══ GIVEN DATA ══
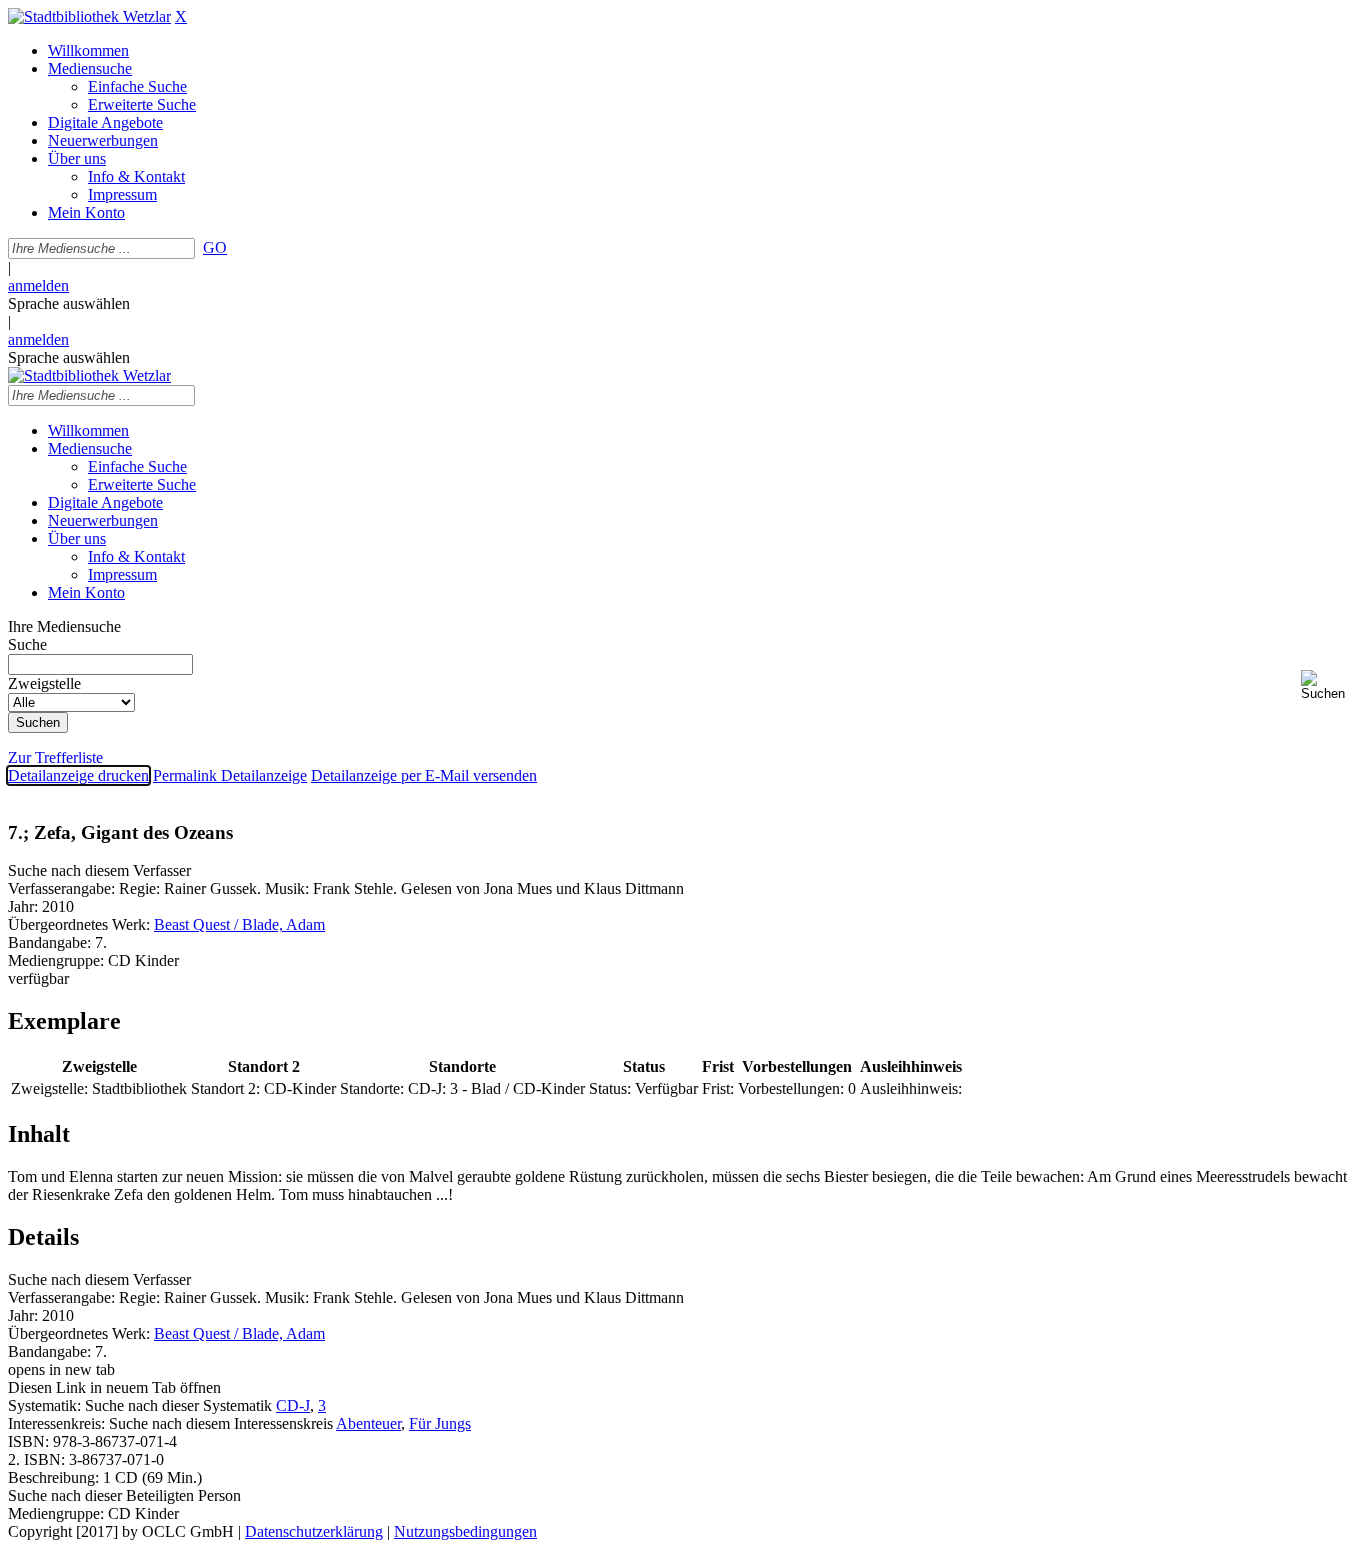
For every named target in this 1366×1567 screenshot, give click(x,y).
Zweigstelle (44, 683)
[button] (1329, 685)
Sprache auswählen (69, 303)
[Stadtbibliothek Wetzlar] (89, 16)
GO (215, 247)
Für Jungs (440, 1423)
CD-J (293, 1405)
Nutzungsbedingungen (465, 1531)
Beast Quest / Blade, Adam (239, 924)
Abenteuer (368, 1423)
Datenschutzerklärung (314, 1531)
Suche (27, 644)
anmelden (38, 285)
═══
══ GIVEN DATA ══
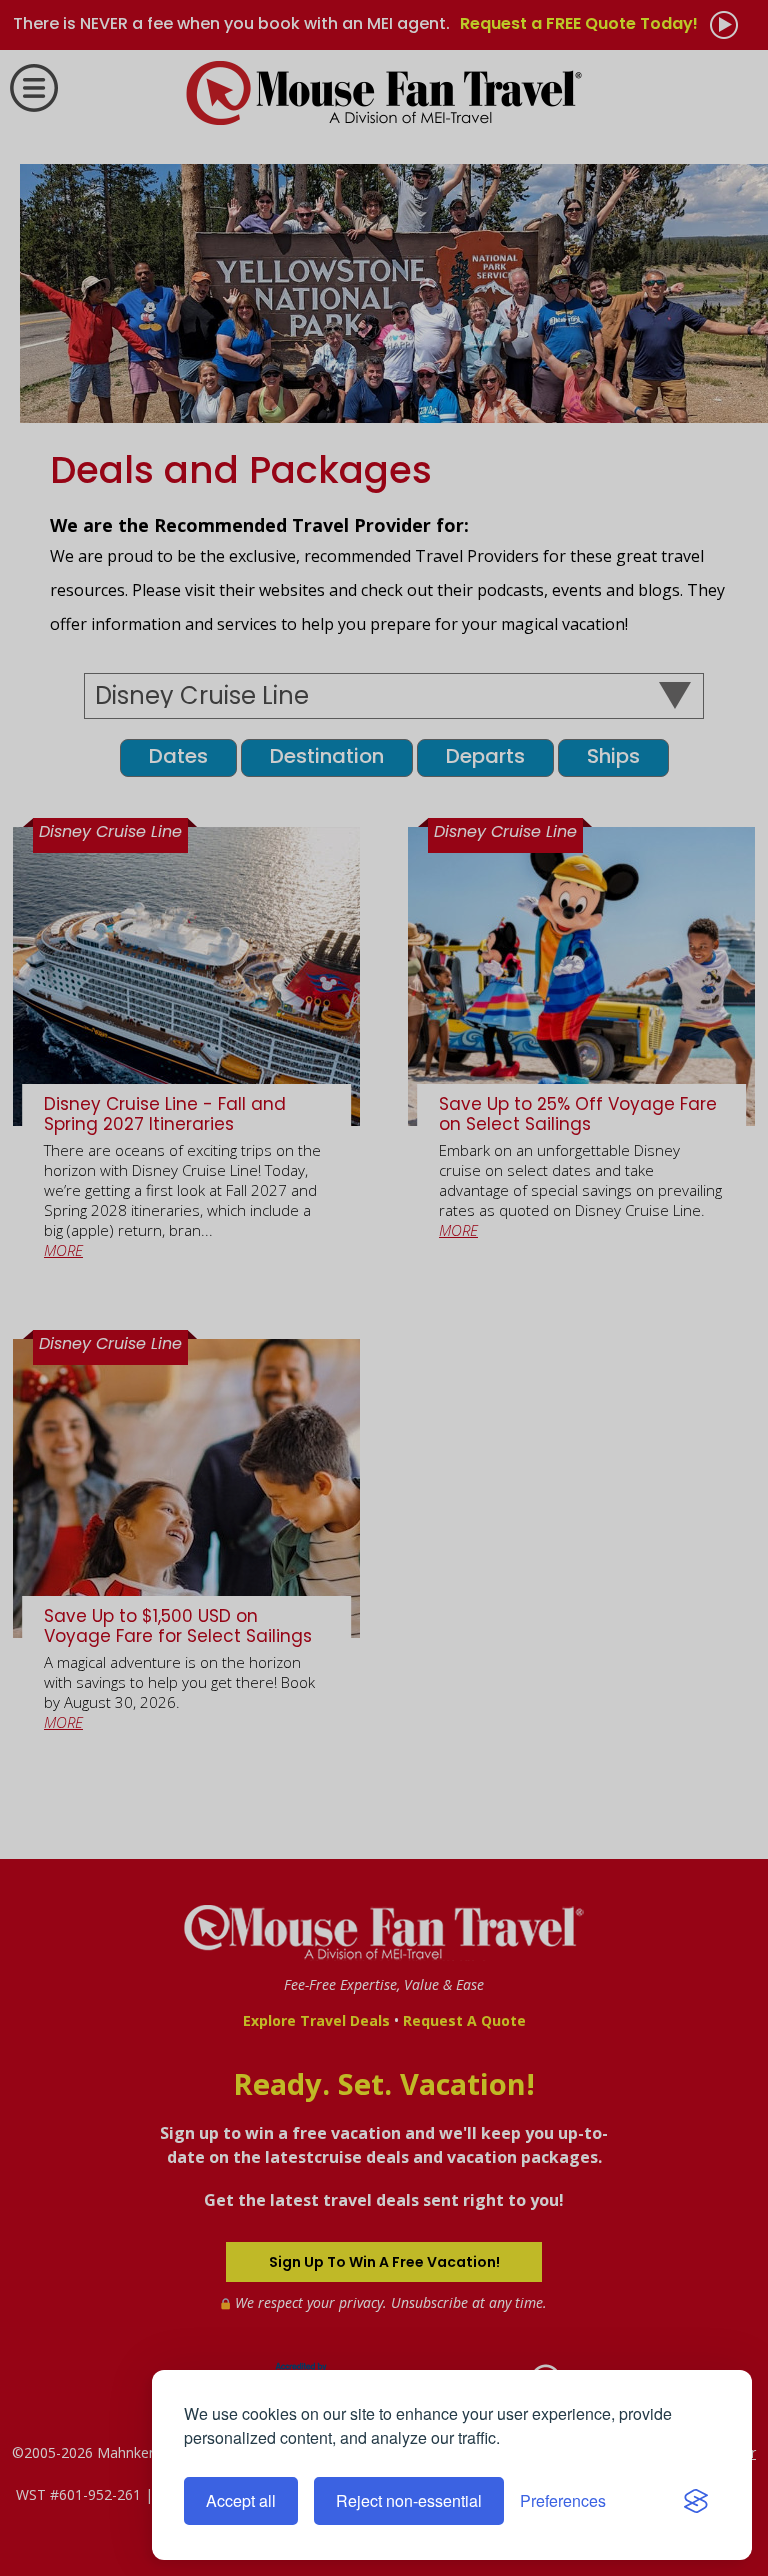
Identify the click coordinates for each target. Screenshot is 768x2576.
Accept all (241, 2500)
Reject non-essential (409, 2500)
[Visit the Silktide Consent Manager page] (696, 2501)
═══
YOUR INSTRUCTIONS: Using the material above, return every line that holds the string "click".

RESPONSE AREA:
For every named target in this 1366×1567 screenshot, give click(x,y).
Identify the click coordinates for each target. Screenshot is 768x2576.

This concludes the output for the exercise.